Kate's Ramblings

A day-to-day insight to the world of the struggling artist... live vicariously!

Sunday, June 06, 2004

In response to Mr. Beeson and Mr. Long

Man, Talon's most recent weblog post and Geoff's response to it have really put me in a funk. It generally talks about women's behavior in regard to relationships. I can't help wondering if what's going on between Geoff and I instigated any part of that post. The thing is that we (women) can't make adjustments, can't fix things unless men express to us through words (not telekinesis) that something is bothering them. I know that I've always been willing to listen to anything a guy I'm dating has had to say, but the problem comes up when he won't say anything. I can't help feeling that if Geoff had been honest with me about this last situation, instead of just assuming I could figure out what was wrong even though he wasn't telling me, I would've been able to better deal with it. Instead, for two weeks I was left guessing and trying to put the pieces together. It was rough, at one point I worried that he was dead. It drove me absolutely insane. The good news is that I'm recovering. The bad news is that the only way I know to recover is to become cold and distant - two of the biggest complaints about women. What to you want me to do? Wallow in my sadness and grief until I die? Forget it. Yes, I'm sad and hurt, but I can't continue to waste entire days wishing that I could fix things.

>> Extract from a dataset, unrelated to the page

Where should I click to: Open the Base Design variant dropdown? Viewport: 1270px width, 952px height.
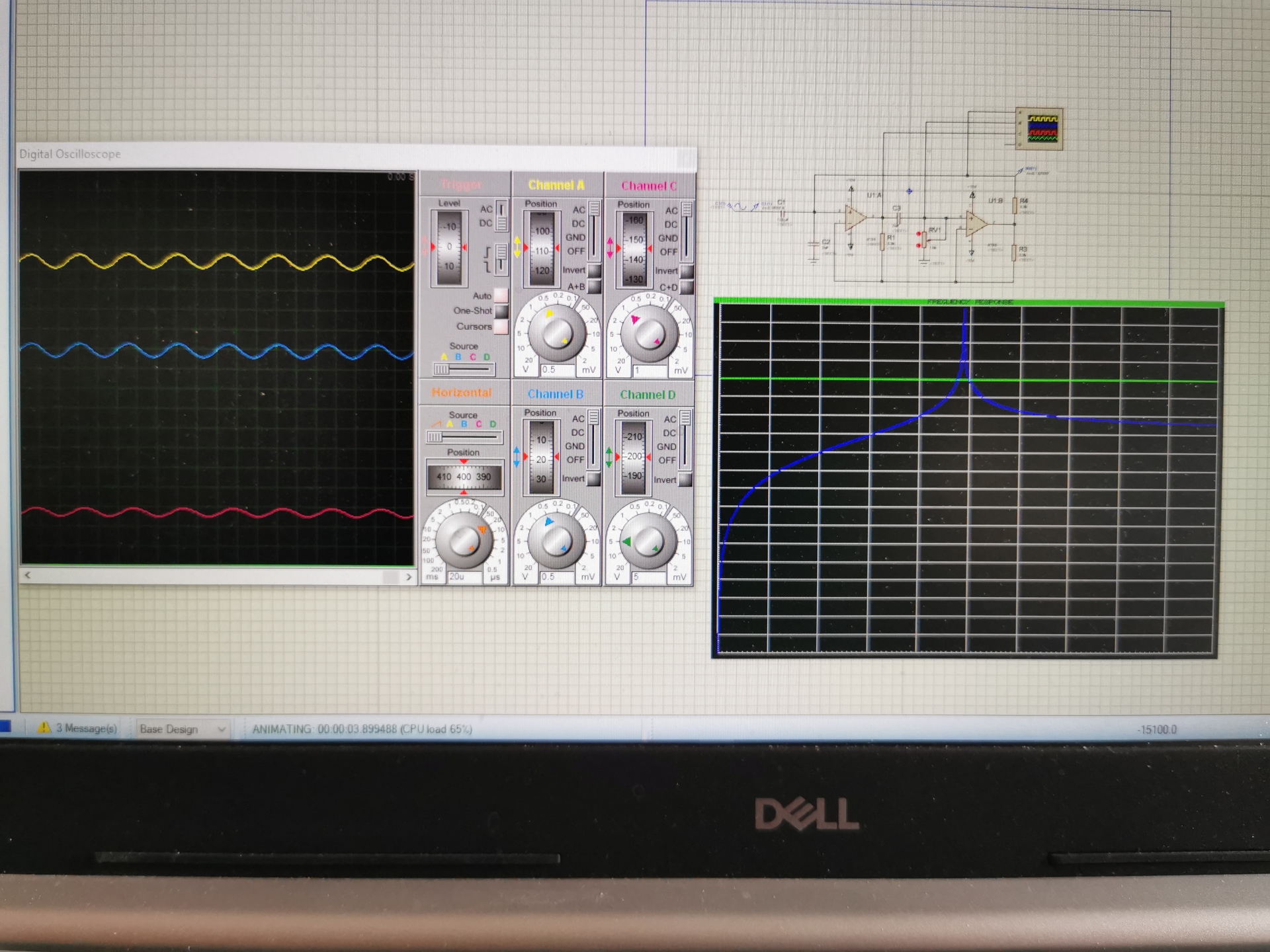(x=221, y=729)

So to answer Talon's question: I can't speak for all women. However, what I want is someone who likes me, who is willing to grow with me through the good and the bad, because there will be bad. Someone who understands that relationships are never stagnant, but ever changing and is willing to let go and ride the waves. Someone who can teach me things and wants to learn from me also. Most importantly, I want someone who will let me try to make them happy. Men have walls too. So when I find one who will let those walls down, I'll know I've done well...

I've never been one to group all men into a category. I've known too many, I guess. I've met a few men that I could be willing to spend my life with. But the thing is, it's such a careful balance to find that perfecct relationship.